▶ Items from a data source
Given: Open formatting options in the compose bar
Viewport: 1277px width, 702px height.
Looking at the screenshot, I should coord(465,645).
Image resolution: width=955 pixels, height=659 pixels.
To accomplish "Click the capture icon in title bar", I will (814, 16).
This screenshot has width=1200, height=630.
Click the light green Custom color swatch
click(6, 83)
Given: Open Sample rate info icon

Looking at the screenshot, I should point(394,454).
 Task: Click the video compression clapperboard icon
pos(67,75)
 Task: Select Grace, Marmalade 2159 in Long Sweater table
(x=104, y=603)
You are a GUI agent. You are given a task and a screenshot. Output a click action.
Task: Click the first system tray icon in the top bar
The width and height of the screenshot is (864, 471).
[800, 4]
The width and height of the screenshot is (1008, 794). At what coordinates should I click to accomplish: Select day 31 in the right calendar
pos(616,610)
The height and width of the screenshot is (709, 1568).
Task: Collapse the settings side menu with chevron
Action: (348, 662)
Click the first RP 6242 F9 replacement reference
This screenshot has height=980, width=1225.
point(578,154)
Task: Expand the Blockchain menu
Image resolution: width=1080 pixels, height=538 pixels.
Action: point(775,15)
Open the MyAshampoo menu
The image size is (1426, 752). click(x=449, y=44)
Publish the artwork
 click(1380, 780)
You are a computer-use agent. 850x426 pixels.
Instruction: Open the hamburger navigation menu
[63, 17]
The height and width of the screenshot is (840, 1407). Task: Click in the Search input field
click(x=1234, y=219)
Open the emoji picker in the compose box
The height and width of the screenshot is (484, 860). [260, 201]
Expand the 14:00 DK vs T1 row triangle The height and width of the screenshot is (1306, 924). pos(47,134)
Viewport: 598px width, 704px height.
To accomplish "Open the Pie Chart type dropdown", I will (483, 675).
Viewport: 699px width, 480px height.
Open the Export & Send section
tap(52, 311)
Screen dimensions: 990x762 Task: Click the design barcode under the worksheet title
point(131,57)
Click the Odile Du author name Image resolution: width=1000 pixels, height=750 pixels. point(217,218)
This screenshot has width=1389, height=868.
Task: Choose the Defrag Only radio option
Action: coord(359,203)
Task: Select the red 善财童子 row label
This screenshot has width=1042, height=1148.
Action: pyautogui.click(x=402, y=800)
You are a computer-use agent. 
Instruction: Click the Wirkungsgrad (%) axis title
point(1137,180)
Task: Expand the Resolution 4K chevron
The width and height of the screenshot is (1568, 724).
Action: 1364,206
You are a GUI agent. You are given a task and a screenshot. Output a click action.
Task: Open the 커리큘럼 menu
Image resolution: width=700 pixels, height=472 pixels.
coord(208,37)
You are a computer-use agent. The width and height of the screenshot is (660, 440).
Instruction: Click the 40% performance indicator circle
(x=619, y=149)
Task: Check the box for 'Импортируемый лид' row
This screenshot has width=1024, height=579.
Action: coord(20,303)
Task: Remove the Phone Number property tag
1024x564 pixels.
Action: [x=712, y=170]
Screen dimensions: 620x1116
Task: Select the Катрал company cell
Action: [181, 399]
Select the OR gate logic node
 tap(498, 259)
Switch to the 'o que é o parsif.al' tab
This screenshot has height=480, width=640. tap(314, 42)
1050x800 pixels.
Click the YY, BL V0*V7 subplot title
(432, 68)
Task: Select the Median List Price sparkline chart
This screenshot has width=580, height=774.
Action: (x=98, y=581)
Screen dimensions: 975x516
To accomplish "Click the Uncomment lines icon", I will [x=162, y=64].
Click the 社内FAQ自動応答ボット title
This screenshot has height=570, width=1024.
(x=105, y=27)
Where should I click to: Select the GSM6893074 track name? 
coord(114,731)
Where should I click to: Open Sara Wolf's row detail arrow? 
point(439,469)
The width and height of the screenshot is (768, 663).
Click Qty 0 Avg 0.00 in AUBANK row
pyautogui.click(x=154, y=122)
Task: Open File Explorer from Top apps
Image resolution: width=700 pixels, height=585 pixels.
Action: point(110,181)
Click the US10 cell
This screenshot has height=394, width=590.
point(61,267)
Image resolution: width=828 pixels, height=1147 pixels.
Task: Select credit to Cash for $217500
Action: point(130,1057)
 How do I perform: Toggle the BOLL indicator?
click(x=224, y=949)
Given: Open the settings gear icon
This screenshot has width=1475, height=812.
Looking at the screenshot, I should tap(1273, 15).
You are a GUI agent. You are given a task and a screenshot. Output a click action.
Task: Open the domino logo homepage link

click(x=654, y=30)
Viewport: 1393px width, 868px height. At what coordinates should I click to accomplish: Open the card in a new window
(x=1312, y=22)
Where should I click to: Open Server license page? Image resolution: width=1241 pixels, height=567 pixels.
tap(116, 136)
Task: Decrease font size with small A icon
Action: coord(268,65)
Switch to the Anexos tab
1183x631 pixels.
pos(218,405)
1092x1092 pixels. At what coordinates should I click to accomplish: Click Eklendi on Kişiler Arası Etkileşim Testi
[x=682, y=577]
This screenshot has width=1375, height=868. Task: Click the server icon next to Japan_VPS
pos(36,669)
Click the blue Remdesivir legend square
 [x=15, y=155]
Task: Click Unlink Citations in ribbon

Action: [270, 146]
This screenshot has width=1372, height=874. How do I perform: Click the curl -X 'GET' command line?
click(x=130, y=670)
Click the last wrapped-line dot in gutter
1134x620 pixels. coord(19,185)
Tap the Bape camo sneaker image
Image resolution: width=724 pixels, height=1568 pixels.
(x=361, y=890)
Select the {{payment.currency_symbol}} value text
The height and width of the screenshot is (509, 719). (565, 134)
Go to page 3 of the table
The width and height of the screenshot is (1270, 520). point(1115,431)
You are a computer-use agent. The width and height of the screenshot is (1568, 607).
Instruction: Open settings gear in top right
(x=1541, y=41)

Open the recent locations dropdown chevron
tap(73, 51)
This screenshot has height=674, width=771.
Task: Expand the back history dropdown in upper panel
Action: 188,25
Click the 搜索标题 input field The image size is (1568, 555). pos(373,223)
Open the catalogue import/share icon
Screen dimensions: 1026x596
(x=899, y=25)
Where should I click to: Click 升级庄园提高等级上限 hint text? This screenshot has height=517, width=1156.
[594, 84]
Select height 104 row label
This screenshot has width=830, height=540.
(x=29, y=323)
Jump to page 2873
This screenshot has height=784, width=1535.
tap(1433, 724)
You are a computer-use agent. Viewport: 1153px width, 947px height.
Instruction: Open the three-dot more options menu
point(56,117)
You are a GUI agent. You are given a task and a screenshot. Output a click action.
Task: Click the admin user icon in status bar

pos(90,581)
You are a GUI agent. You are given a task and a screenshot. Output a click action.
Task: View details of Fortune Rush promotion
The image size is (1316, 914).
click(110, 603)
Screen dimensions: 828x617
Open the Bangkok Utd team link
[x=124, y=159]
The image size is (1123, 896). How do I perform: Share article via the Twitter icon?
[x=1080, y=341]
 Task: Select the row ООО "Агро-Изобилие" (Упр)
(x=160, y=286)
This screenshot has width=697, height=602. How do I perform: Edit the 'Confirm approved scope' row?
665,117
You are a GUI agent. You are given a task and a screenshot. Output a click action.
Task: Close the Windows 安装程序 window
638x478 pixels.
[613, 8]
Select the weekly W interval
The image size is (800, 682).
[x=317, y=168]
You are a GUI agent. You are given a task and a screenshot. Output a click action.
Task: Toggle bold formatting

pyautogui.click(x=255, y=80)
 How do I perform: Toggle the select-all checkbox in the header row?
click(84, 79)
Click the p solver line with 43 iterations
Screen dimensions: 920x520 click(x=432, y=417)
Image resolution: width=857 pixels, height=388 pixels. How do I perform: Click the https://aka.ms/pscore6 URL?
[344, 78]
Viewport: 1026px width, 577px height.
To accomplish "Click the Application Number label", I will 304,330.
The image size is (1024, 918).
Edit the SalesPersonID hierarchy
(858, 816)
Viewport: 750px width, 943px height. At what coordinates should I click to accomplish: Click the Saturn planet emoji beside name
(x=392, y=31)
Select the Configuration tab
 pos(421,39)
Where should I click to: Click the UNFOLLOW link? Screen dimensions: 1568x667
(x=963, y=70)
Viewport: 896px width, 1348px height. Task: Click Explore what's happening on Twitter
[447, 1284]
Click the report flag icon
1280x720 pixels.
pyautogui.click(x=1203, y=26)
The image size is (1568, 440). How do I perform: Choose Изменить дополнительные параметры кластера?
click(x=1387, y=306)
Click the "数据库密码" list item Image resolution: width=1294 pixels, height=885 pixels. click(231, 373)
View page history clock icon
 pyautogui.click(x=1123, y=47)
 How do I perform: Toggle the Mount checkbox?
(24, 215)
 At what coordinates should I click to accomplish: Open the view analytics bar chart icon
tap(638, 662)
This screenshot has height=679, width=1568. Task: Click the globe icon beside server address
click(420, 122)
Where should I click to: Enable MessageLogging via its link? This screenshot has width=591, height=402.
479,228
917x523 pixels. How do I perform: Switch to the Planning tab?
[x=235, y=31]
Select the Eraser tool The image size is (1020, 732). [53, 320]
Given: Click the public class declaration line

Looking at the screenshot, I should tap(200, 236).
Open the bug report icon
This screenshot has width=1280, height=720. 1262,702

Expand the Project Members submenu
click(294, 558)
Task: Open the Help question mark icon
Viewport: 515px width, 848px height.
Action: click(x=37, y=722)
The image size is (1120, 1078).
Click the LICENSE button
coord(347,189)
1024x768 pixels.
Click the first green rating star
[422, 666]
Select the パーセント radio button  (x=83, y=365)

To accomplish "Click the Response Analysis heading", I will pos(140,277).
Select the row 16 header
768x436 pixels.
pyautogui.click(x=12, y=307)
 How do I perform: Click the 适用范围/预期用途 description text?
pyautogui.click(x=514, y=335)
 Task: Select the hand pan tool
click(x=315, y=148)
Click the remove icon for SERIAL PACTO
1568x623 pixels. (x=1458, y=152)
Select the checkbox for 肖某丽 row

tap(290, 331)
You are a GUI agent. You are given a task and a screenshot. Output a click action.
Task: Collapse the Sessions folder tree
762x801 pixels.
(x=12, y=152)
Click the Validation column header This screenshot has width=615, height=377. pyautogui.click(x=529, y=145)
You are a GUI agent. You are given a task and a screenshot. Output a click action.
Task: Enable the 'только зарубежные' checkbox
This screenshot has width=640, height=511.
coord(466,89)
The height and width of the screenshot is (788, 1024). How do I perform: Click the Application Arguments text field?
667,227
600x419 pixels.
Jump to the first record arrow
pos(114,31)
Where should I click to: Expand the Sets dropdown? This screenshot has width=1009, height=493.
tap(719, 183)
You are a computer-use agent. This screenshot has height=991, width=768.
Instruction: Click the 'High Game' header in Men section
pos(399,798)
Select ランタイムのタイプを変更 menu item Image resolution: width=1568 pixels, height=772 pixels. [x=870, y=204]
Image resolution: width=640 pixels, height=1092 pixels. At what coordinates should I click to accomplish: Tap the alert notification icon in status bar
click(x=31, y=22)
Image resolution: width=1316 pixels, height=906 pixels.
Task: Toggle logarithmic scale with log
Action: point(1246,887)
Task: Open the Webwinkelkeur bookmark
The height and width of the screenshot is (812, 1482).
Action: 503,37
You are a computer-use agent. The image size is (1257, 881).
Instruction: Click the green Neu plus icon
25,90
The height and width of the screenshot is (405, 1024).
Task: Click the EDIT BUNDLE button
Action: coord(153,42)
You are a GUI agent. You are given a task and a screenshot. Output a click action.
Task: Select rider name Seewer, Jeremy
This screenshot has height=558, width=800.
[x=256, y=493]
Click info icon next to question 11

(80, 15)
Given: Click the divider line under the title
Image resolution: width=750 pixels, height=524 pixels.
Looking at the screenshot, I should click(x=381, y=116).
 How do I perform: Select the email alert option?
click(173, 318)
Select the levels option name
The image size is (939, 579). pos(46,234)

▶ Exercise details
Beginning with the line that has "Click the remove icon for SERIAL PACTO" and ending with the line that has "Select ランタイムのタイプを変更 menu", set down the lines above exactly and include no others.

▶ Written reply
Click the remove icon for SERIAL PACTO
1568x623 pixels. (x=1458, y=152)
Select the checkbox for 肖某丽 row

tap(290, 331)
You are a GUI agent. You are given a task and a screenshot. Output a click action.
Task: Collapse the Sessions folder tree
762x801 pixels.
(x=12, y=152)
Click the Validation column header This screenshot has width=615, height=377. pyautogui.click(x=529, y=145)
You are a GUI agent. You are given a task and a screenshot. Output a click action.
Task: Enable the 'только зарубежные' checkbox
This screenshot has width=640, height=511.
coord(466,89)
The height and width of the screenshot is (788, 1024). How do I perform: Click the Application Arguments text field?
667,227
600x419 pixels.
Jump to the first record arrow
pos(114,31)
Where should I click to: Expand the Sets dropdown? This screenshot has width=1009, height=493.
tap(719, 183)
You are a computer-use agent. This screenshot has height=991, width=768.
Instruction: Click the 'High Game' header in Men section
pos(399,798)
Select ランタイムのタイプを変更 menu item Image resolution: width=1568 pixels, height=772 pixels. [x=870, y=204]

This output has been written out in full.